Right now, there are only two key priorities for MSU:
SUPPORT THE SURVIVORS:
MSU must provide extraordinary support to each person working to survive, first, to ensure a most proper healing process for the women and young girls. As a father, I realize we also must provide support to every parent. Dads and moms were deviously tricked by Nassar and could be struggling, wondering what they could have done to prevent harm to their child.
MSU should select an expert, ideally suited to guide MSU through this crisis. Companies call this “crisis management.” Find the best person in the country and charge this expert to serve exclusively as the Crisis Manager to help the survivors, every survivor. We should anticipate that over time, more individuals will identify themselves and need the support each one is entitled to receive. We must provide every tool necessary to bring survivors the healing that is owed to them. This individual will lead the efforts to address the needs of both the survivors and their parents. All of them have been victimized in this terrible tragedy.

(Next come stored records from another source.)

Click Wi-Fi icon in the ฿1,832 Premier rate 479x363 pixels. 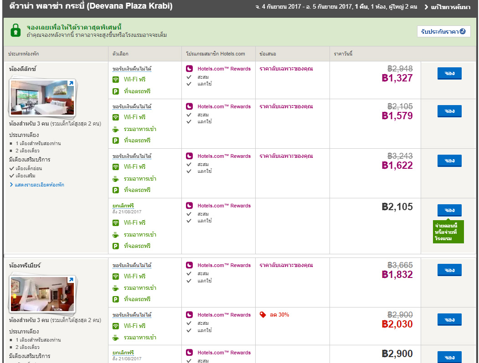[116, 276]
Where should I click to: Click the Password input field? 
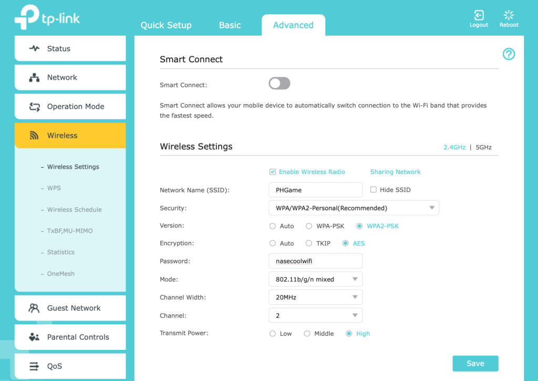click(x=315, y=261)
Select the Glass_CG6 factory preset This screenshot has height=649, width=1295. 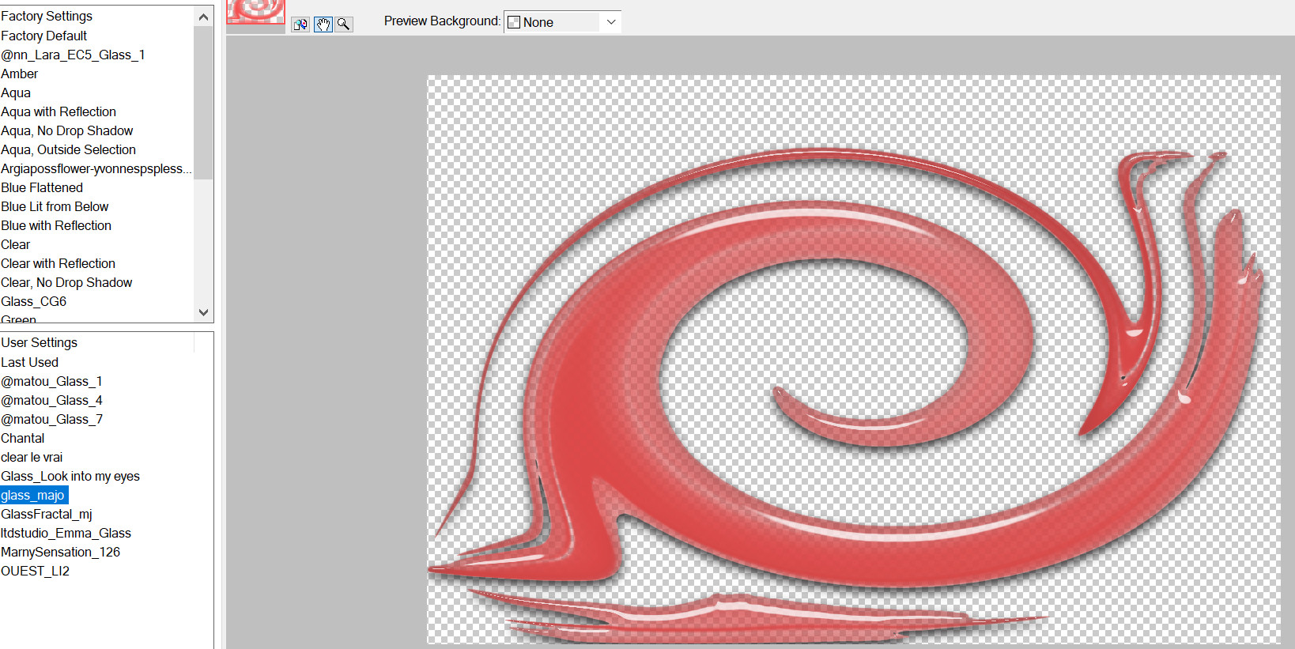[34, 301]
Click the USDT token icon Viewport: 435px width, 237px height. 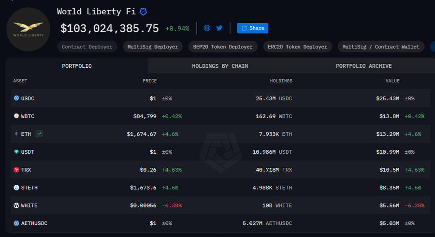pyautogui.click(x=16, y=152)
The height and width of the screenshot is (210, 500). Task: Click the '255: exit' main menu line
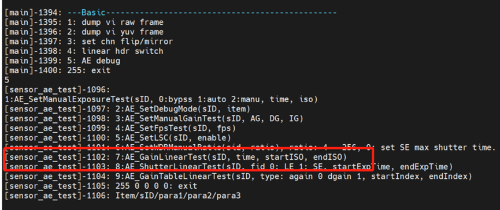tap(58, 70)
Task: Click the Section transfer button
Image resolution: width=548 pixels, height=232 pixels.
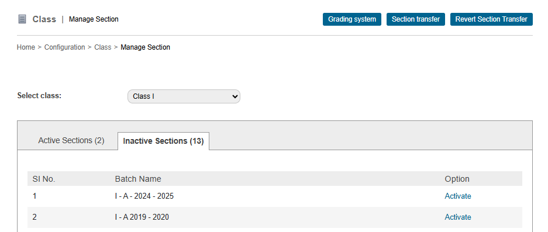Action: (416, 19)
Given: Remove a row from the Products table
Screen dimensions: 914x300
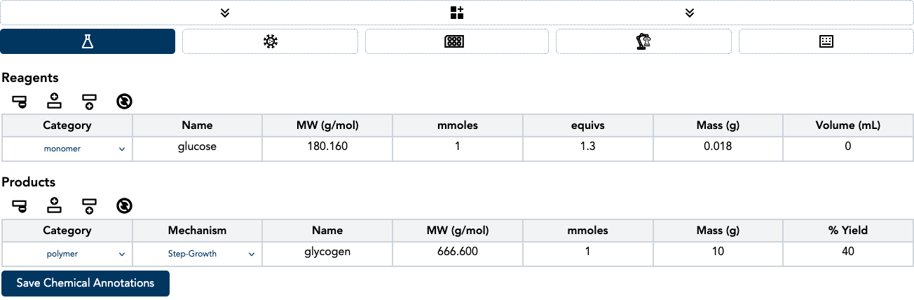Looking at the screenshot, I should (x=19, y=206).
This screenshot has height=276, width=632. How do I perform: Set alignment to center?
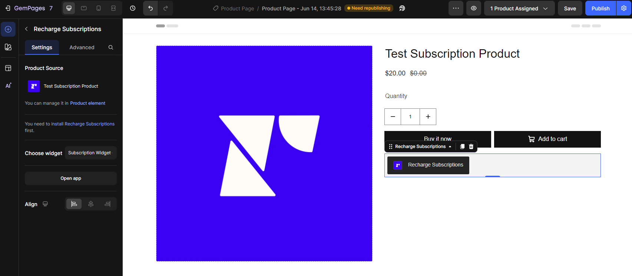(91, 204)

This person will also provide leadership, outlining and initiating the culture of transparency, necessary to regain, step-by-step, the confidence of the others impacted and hurt by all of this, the MSU family. The students, faculty, employees, administration and alumni have also become unfortunate additional collateral damage. MSU must set an example as the “Gold Standard of Best Practice” for preventing, reporting and prosecuting sexual assault on college campuses. The person leading MSU out of this crisis can settle for only the best system of compliance.
Any entity as big as MSU must be compliant by the code of conduct of its culture. MSU will never be perfect. The university cannot “police and audit policy and practice to seek perfection.” Rather, “the culture at MSU must pursue perfection in the practice of its process.”
MANAGE THE UNIVERSITY:
MSU has a responsibility to continue to work to realize its mission as a premier institution of higher learning, land-grant college, research facility, medical school and agricultural extension service, among its many other charges. The university has a very real responsibility to the current students and their families.

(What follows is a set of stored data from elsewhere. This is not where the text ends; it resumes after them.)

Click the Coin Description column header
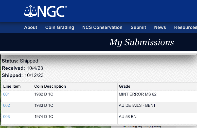Viewport: 197px width, 128px height. click(x=50, y=86)
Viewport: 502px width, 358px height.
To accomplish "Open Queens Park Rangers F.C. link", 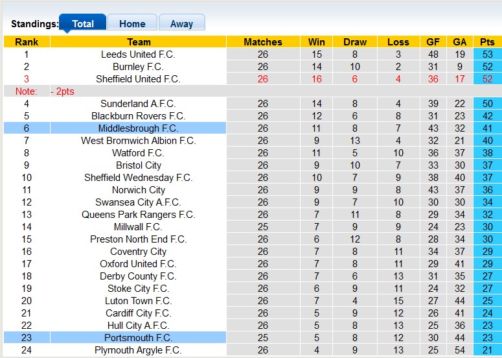I will click(138, 215).
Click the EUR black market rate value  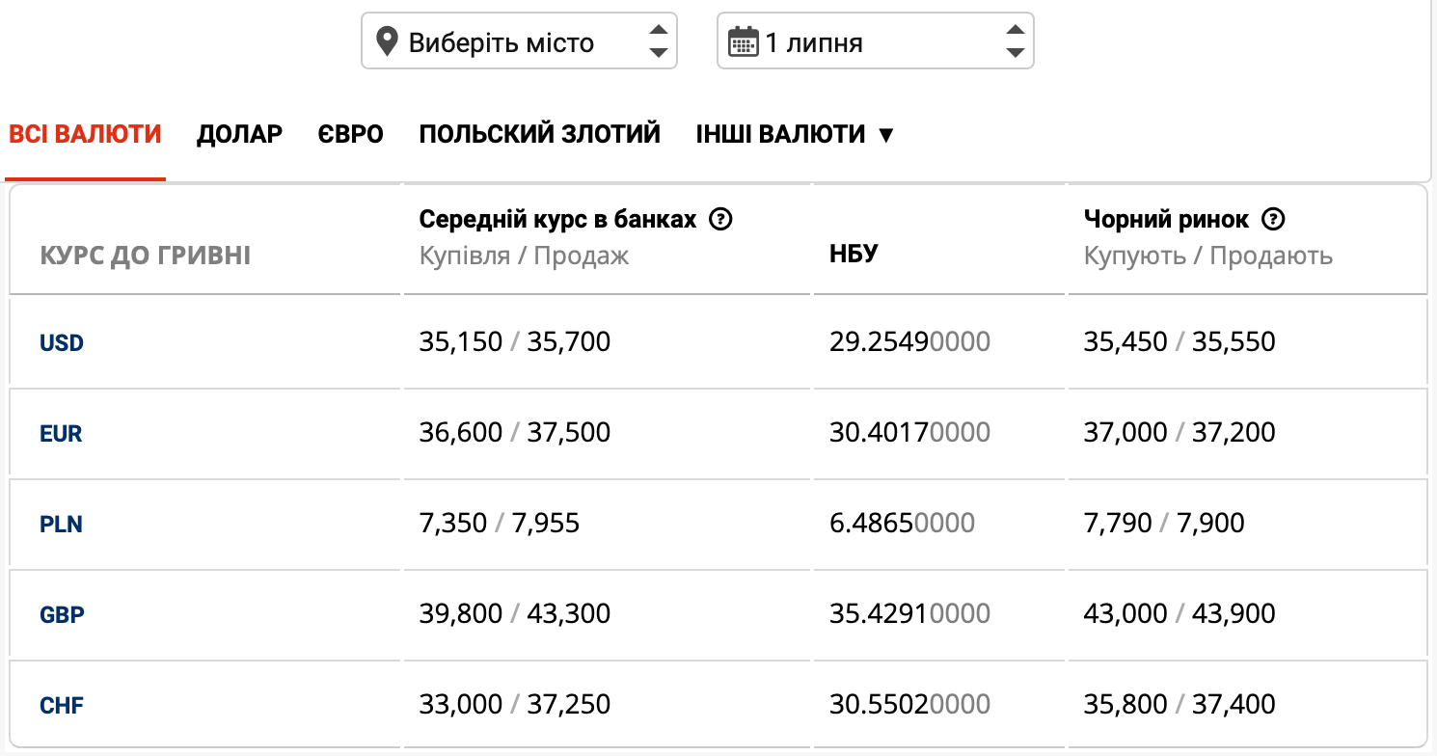[1179, 432]
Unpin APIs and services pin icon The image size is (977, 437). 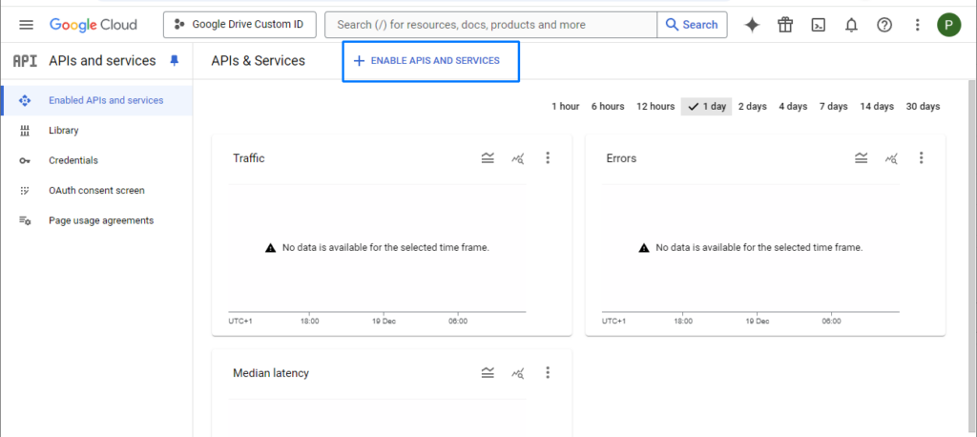(x=174, y=60)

An interim President is being appointed. John Engler must focus on the day-to-day functions. As a former governor, he has the experience, knowledge and skill to manage an extremely complicated, multi-faceted business. MSU is a very large business with over 12,000 employees and a $2.2B budget. His tenure as governor exhibited what I believe is among the most important needs at MSU: accountability. He will bring to our university a decorum and management model which will serve well as a permanent President is being recruited. Engler cannot allow MSU to fall any further behind in the work that is expected and the work that must be accomplished.
He needs to fully understand and embrace the University’s commitment and responsibility to every stakeholder which includes the students, the employees, the vendor-partners and suppliers, the people who in any manner rely upon MSU. The students who are working to create their future and their parents, who take out school loans to provide a better future for their children. The employees of the university rely upon MSU to make their house payments and feed their children.
Accountability starts now.
At MSU we say, “Spartans will." Now it is clear that, “Spartans must." We have a duty to promise to each survivor, every survivor, your pain matters and we hear you and we will not let this ever happen again. Your suffering, more wrong and more bad and more devastating than we can understand, will be the catalyst of more good, more right and more trust for many generations to come.